I spent a year teaching English in Bangkok, and I loved every minute of it. I try to go back when I can, and when I do, I try to stay away from gap year students’ favorite Khao San Road. It’s worth a night if you really love buckets of cheap alcohol and are in town for at least five days, but there’s much more to do than hang around other foreigners.
Sukhumvit is one of Bangkok’s main arteries and has everything a woman needs. There are upscale and cheap cheap massages, endless malls, markets and stalls, art galleries, beer gardens, jazz clubs, street food and a million other things.

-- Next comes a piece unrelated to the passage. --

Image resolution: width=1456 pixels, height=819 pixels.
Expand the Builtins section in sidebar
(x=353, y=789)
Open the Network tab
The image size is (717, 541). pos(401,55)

Thong Lor’s Ana Garden is a visitor favorite, as is Condoms and Cabbages further down Sukhumvit, although I prefer the street stalls outside Phrom Phong BTS. Thong Lor is also home to a lot of Korean and Japanese food.

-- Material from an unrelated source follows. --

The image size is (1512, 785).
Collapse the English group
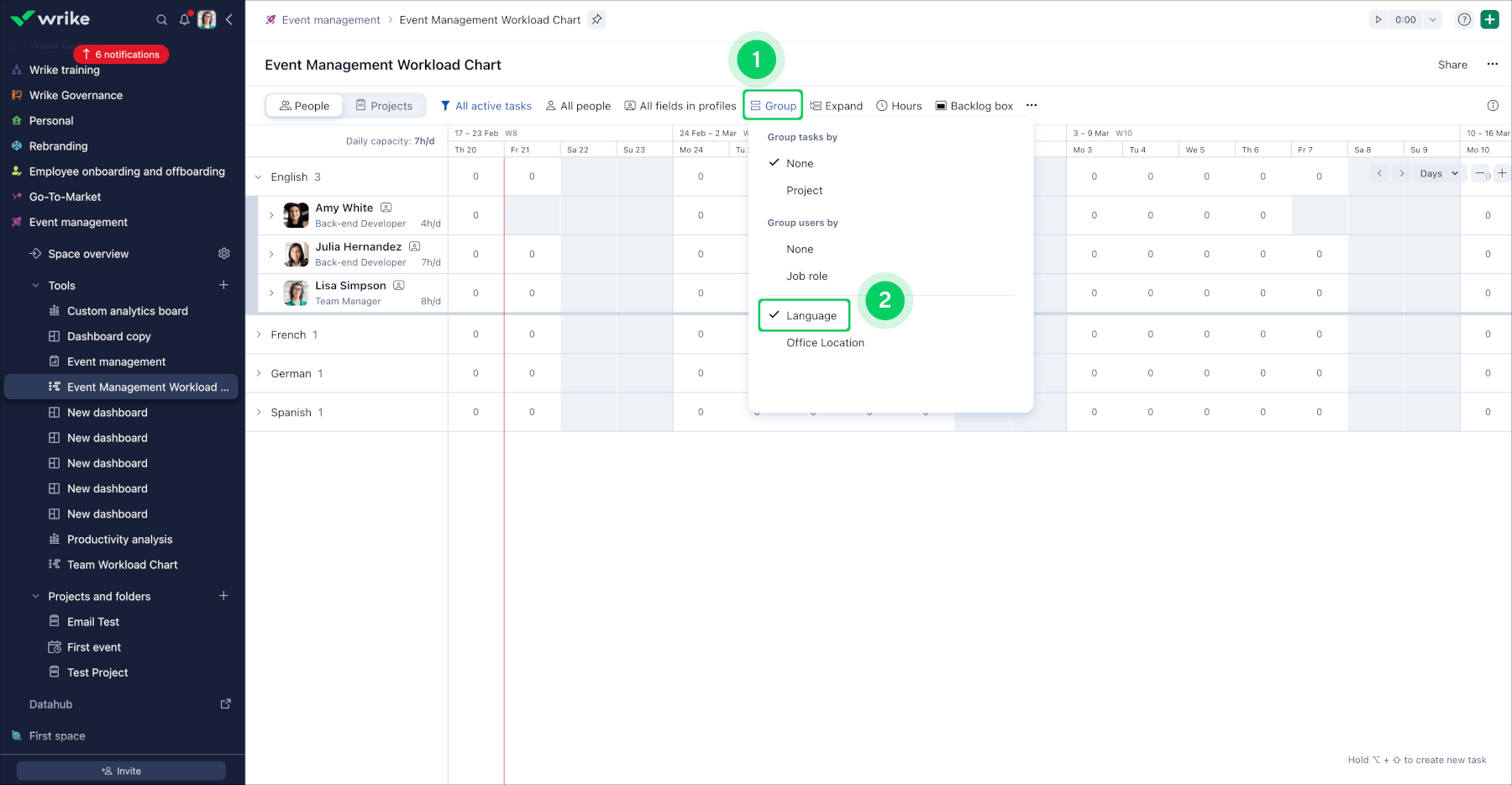tap(259, 177)

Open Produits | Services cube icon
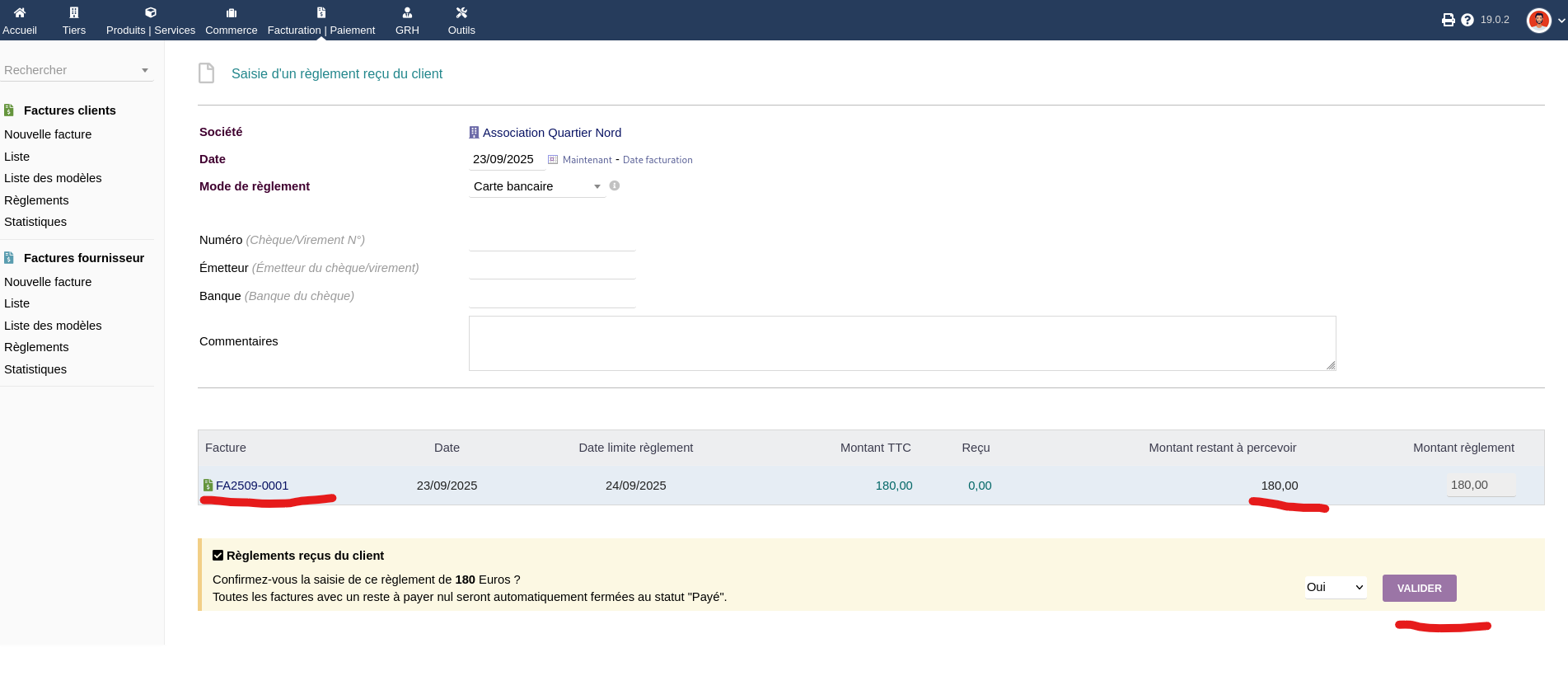click(x=151, y=12)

It’s quite easy to find hotels near the various BTS stations; I’d recommend Phrom Phong for easy accessibility to other neighborhoods. Most hotels are very affordable and come with a pool, which you’ll definitely need after a long day – or night!
For shopping, the possibilities are neverending. MK Centre is home to a million electronics stalls; be prepared to haggle. For silk and gifts, first take the tour through Jim Thompson’s home, then head to the accompanying outlet on Sukhumvit Soi 99 (I think!) for four floors of clothes, silk, home good and small gifts.
What to Do
At night, you can go for debauchery in Nana Plaza and ride mechanical bulls or strike up conversations with ladyboys, drink at upscale places in Asok, go clubbing at totally awesome and diverse RCA, or spend a much more chill night watching live jazz and blues acts around Victory Monument; Saxophone is one of my favorites.

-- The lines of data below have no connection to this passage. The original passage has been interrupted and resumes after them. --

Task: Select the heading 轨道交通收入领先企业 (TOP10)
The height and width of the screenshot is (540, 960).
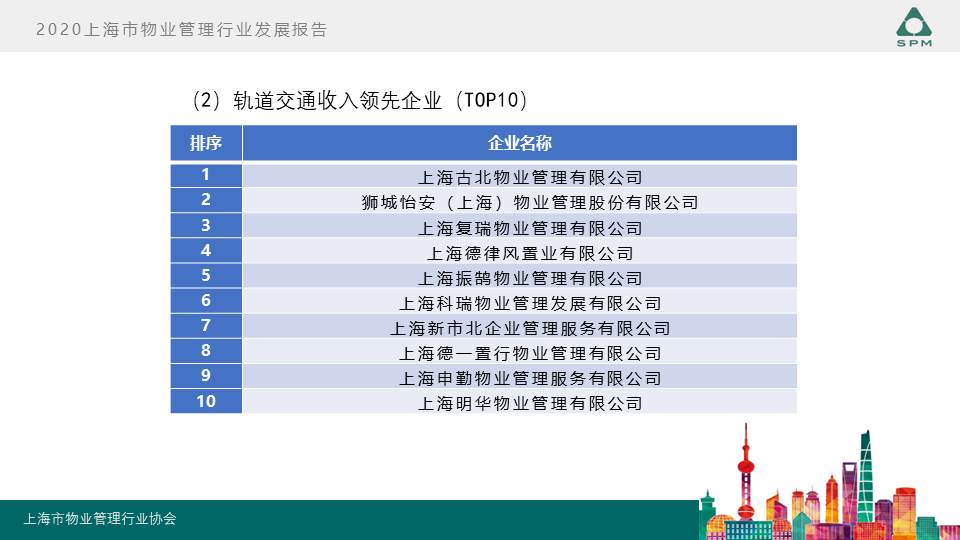Action: click(359, 101)
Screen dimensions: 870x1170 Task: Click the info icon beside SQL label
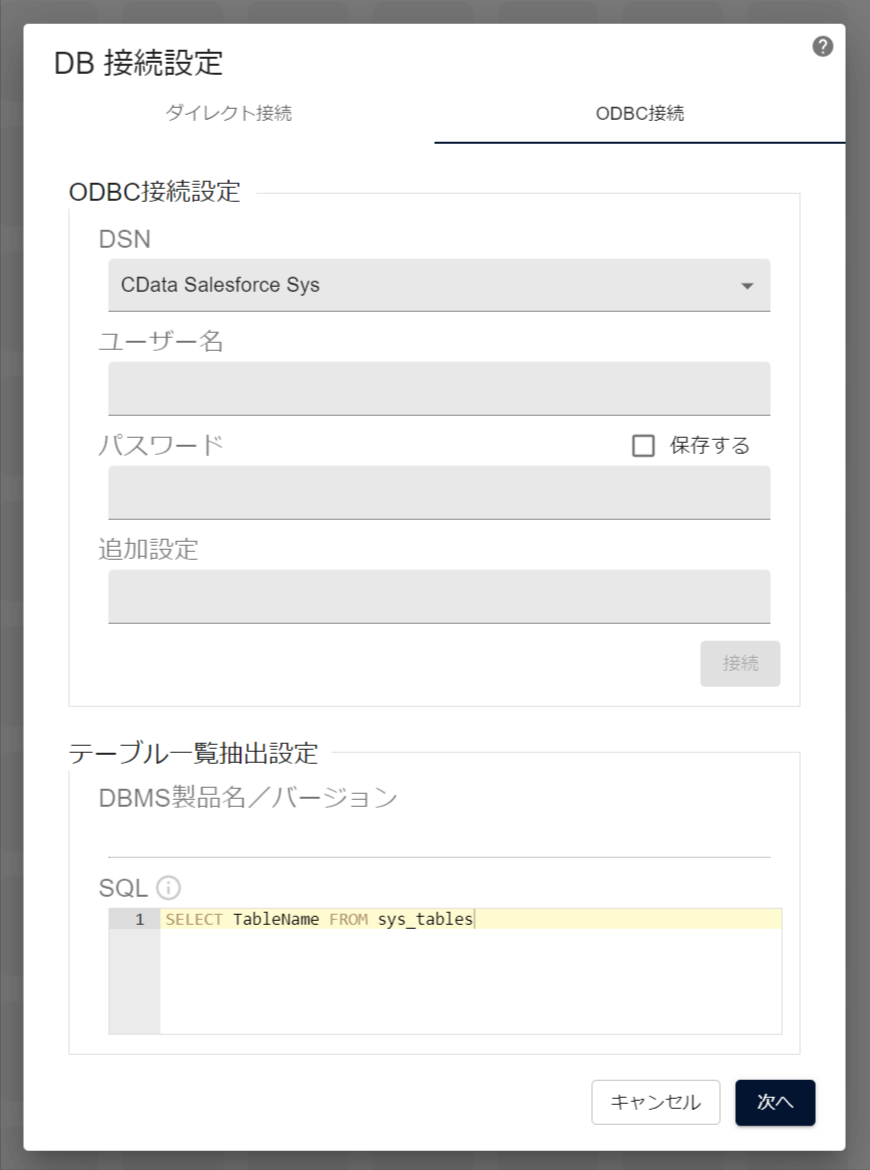(169, 887)
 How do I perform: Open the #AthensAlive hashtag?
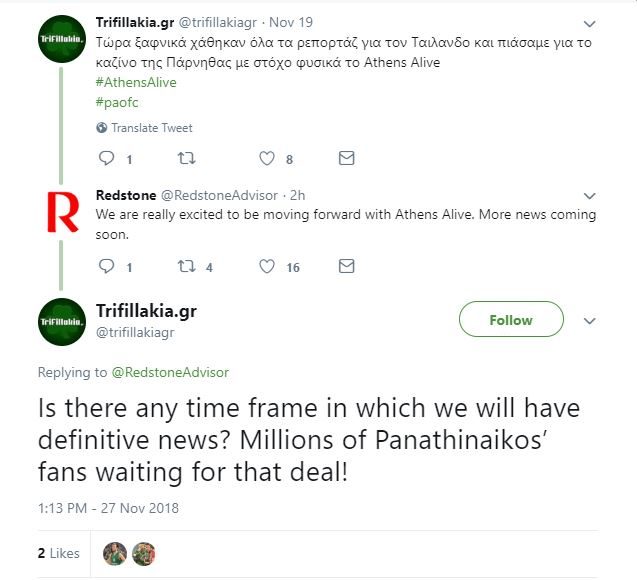(136, 82)
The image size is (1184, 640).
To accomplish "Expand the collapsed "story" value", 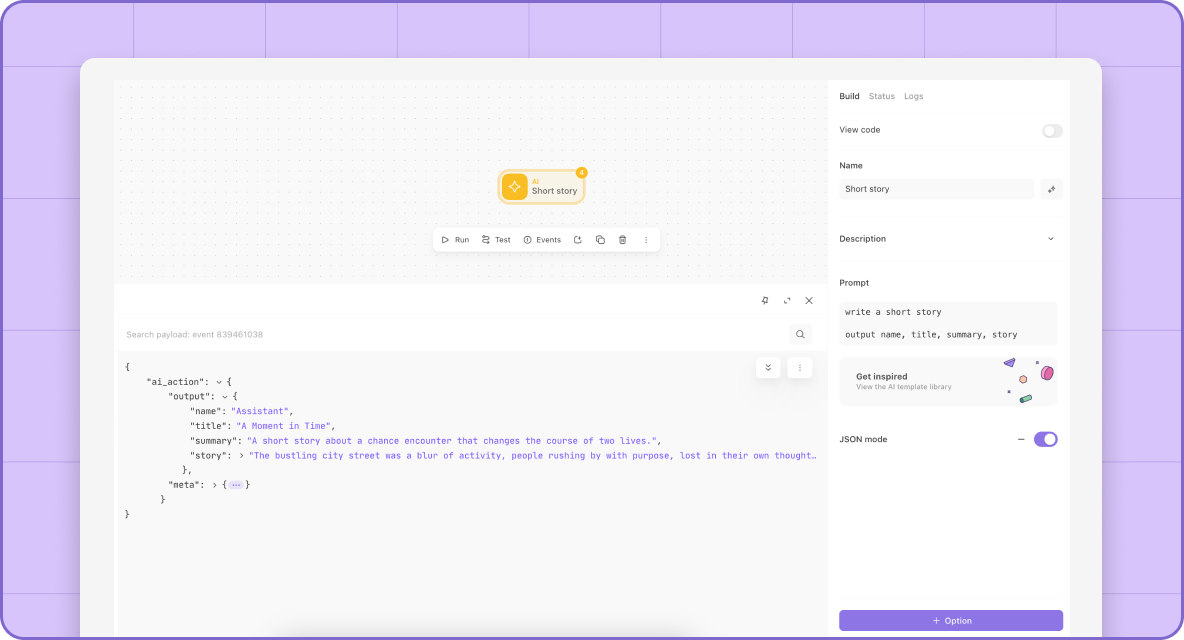I will point(242,456).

If you arrive by bus at Ekkamai, head to the other side of the BTS station to the restaurant/beer garden complex. It’s gotten more expensive over the years, but it’s still a nice place to hang out, and if you want to sit outside, the server’s will usually aim an industrial fan right in your face.
If you’re bored, just hop on the 46 or 48 bus to go up and down Sukhumvit; it will be a ride you won’t soon forget. Road safety can be a bit iffy, but otherwise, you should be fine. I’ve walked home alone in the wee hours of the morning several times, and the scariest thing to happen to me was suddenly realizing that an elephant was walking next to me. That being said, it’s always best to get a cab if one’s available and always split up your money into your bra and shoes.
What do you like to do in Sukhumvit?